- [Given data]:
◇ ◇ ◇

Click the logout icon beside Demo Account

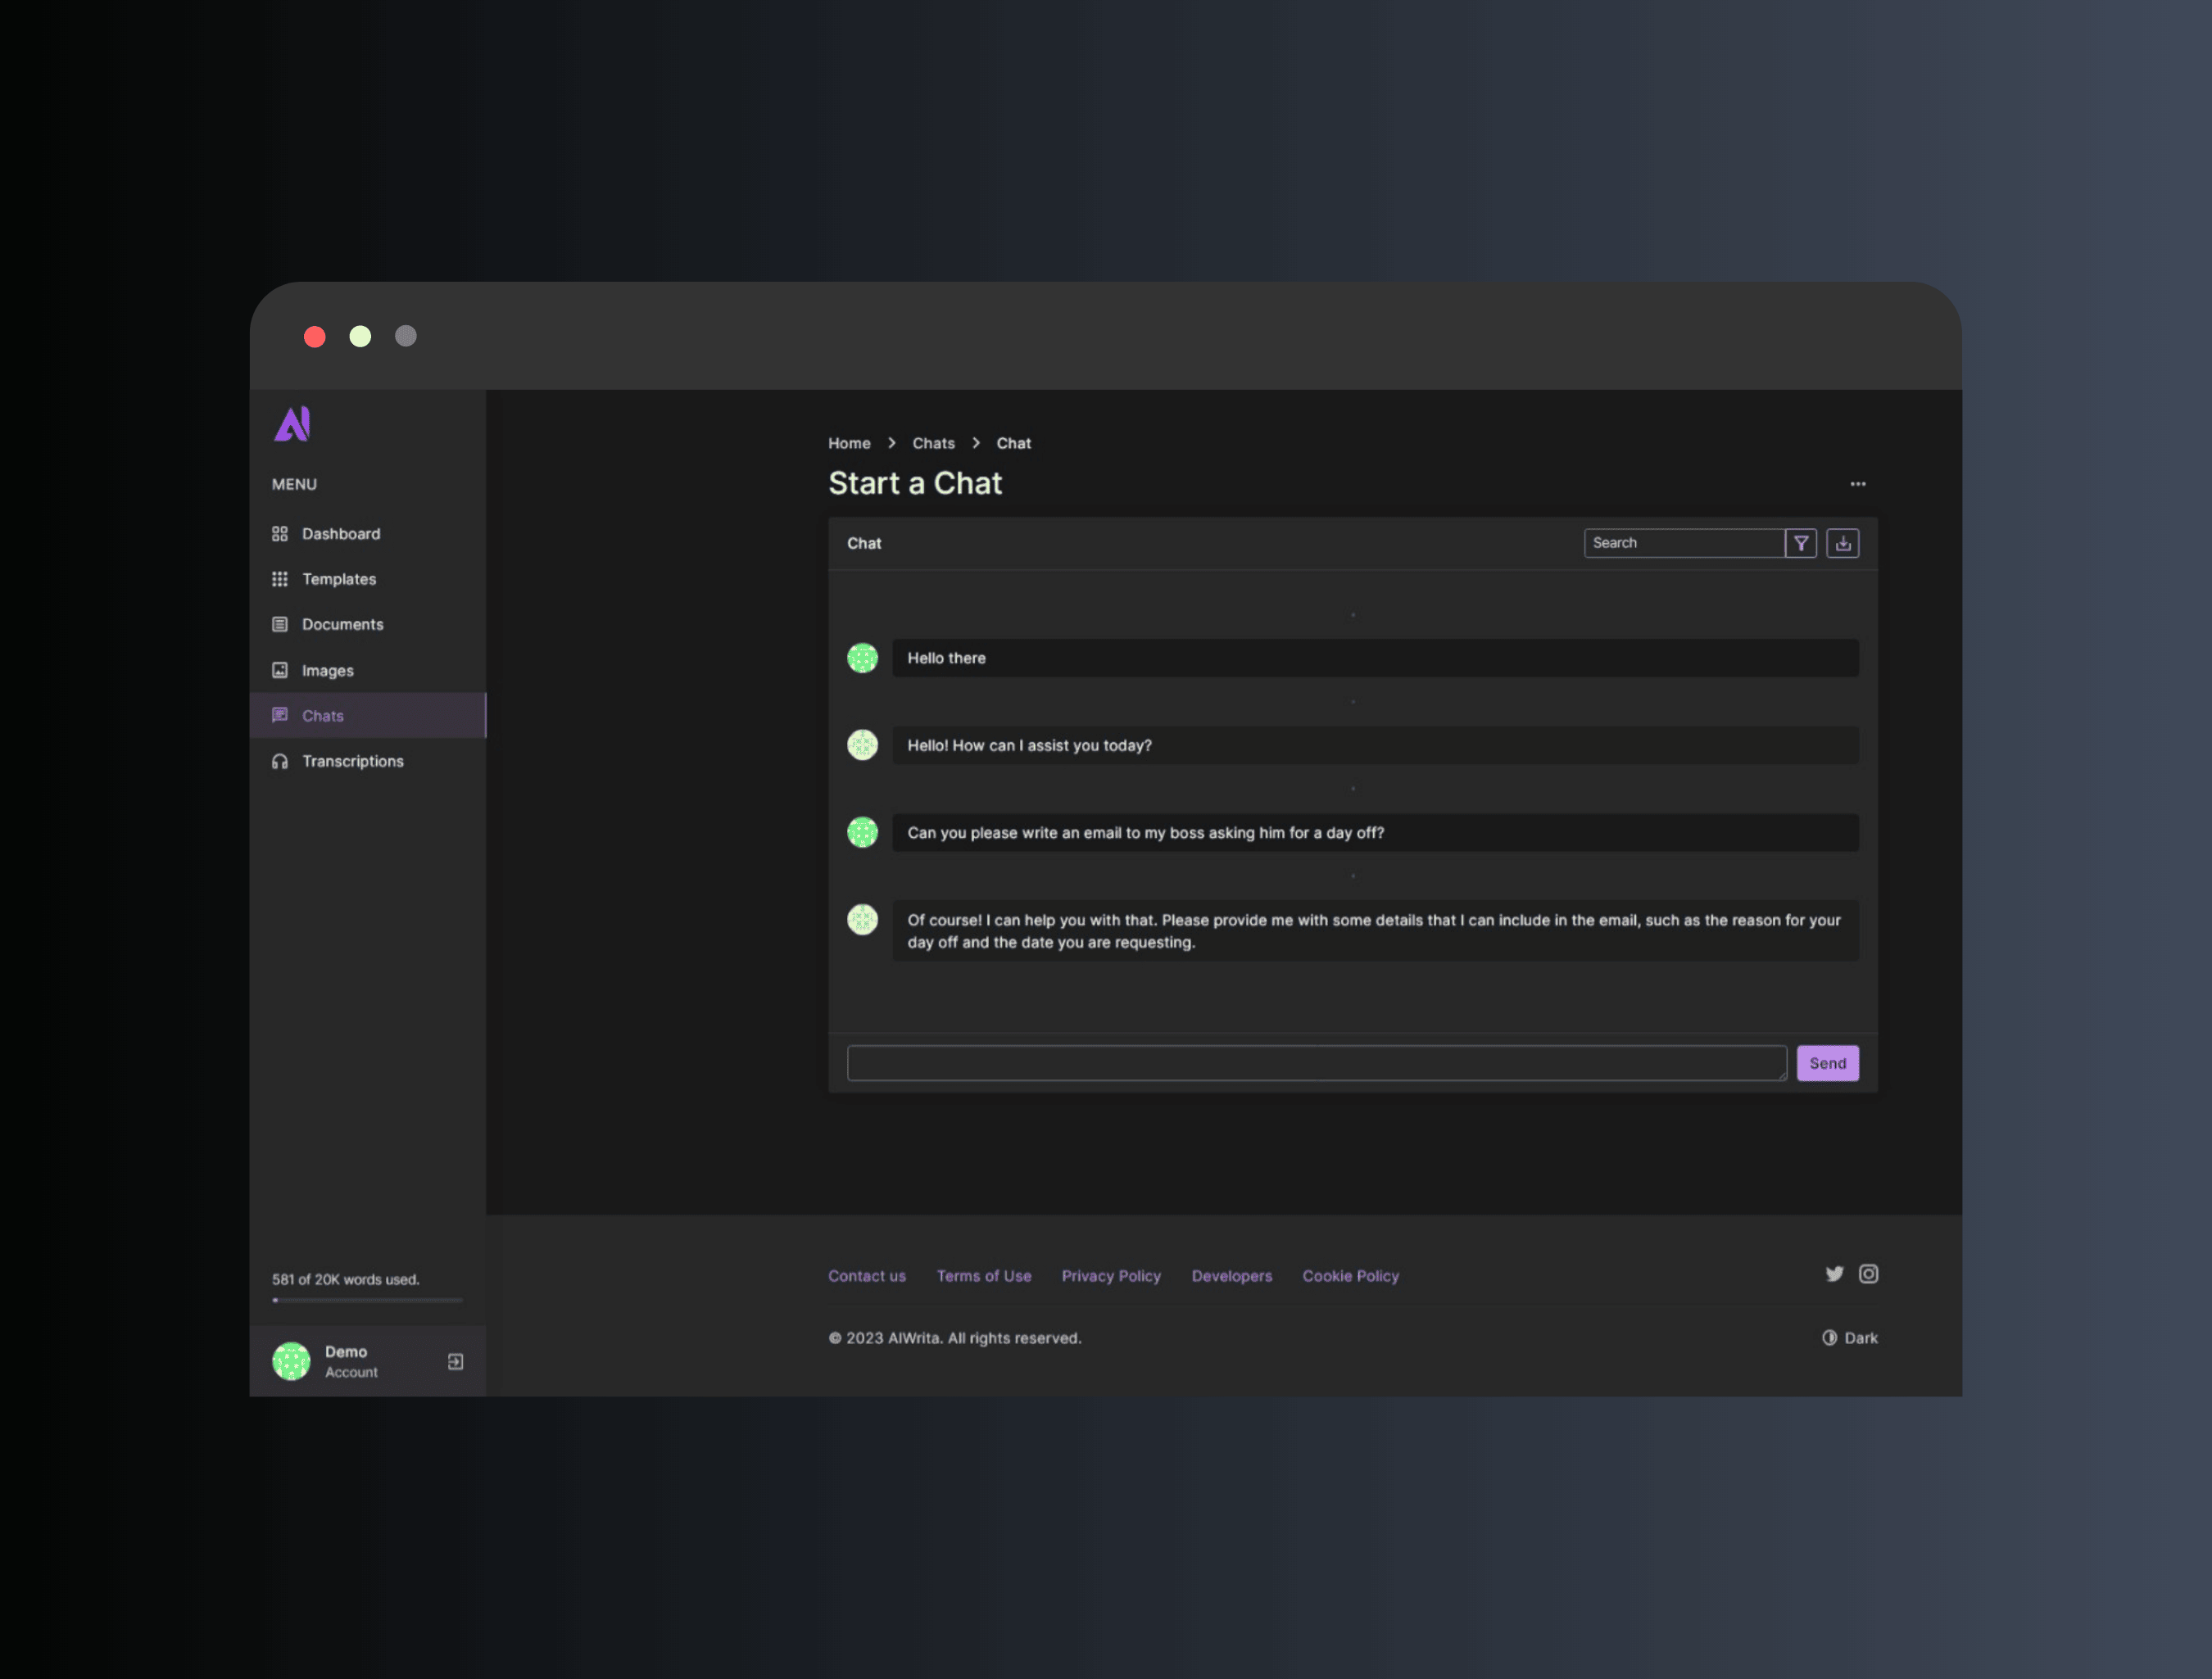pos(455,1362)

◇ ◇ ◇

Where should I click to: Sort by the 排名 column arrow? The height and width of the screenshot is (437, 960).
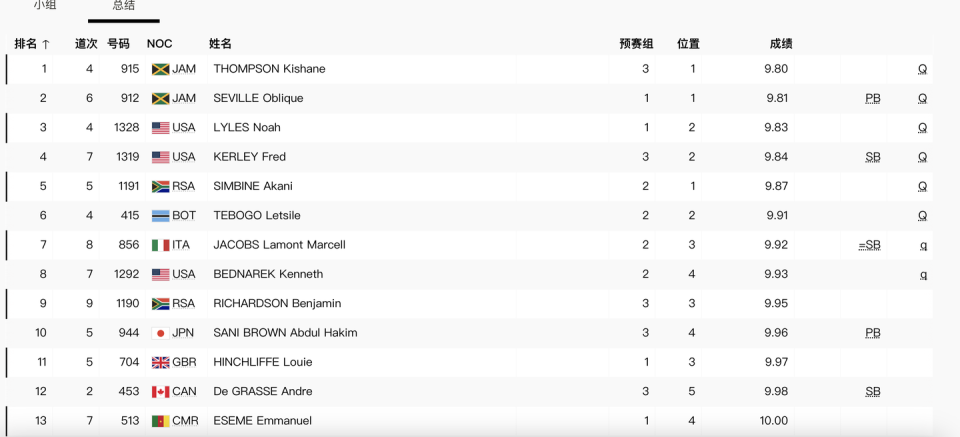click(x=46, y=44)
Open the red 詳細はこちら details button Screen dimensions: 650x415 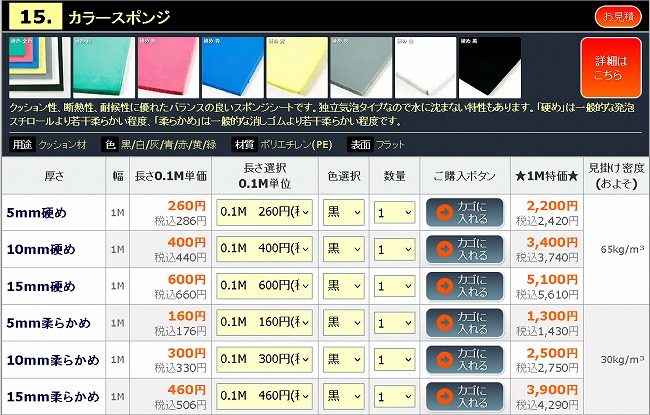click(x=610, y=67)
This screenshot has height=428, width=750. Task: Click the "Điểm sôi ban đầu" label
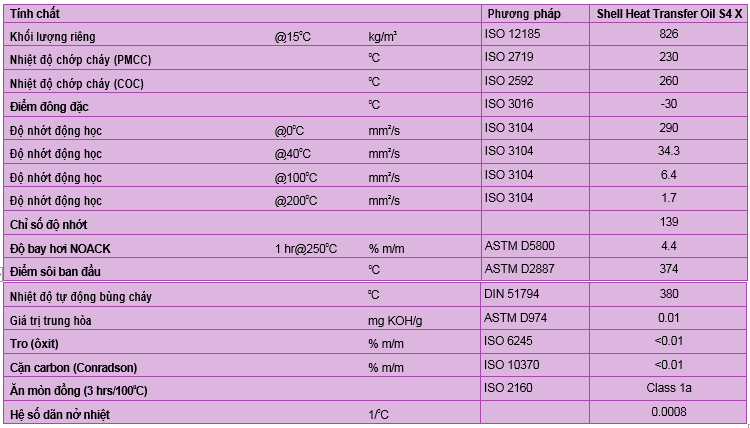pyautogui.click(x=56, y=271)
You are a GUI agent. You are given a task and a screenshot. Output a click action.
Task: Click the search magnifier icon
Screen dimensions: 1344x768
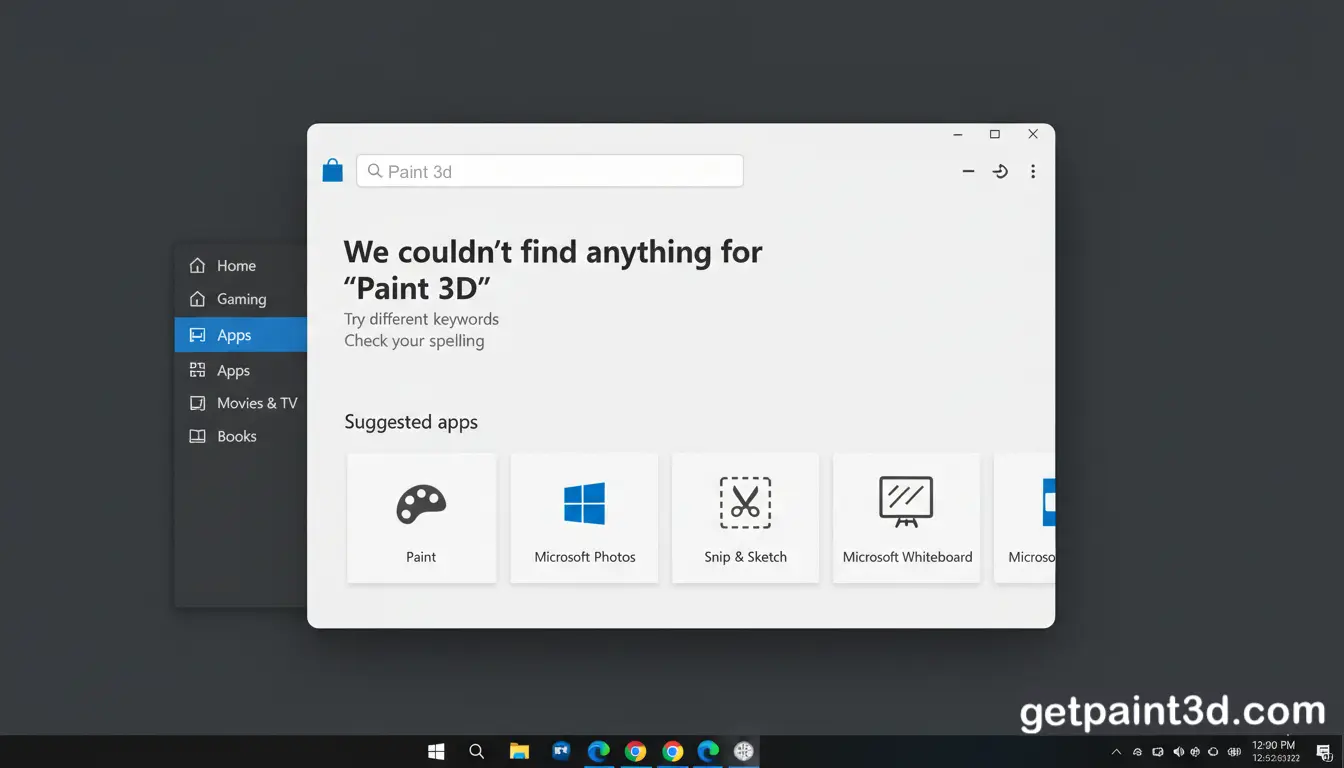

◇ ◇ ◇

- [Short task]: Replace "magnifier" with "magnifying glass" in everything from the line containing "You are a GUI" down to the line containing "Screen dimensions: 1344x768" in the records above, and write out only those lines with nothing else changed.

- [Correct output]:
You are a GUI agent. You are given a task and a screenshot. Output a click action.
Task: Click the search magnifying glass icon
Screen dimensions: 1344x768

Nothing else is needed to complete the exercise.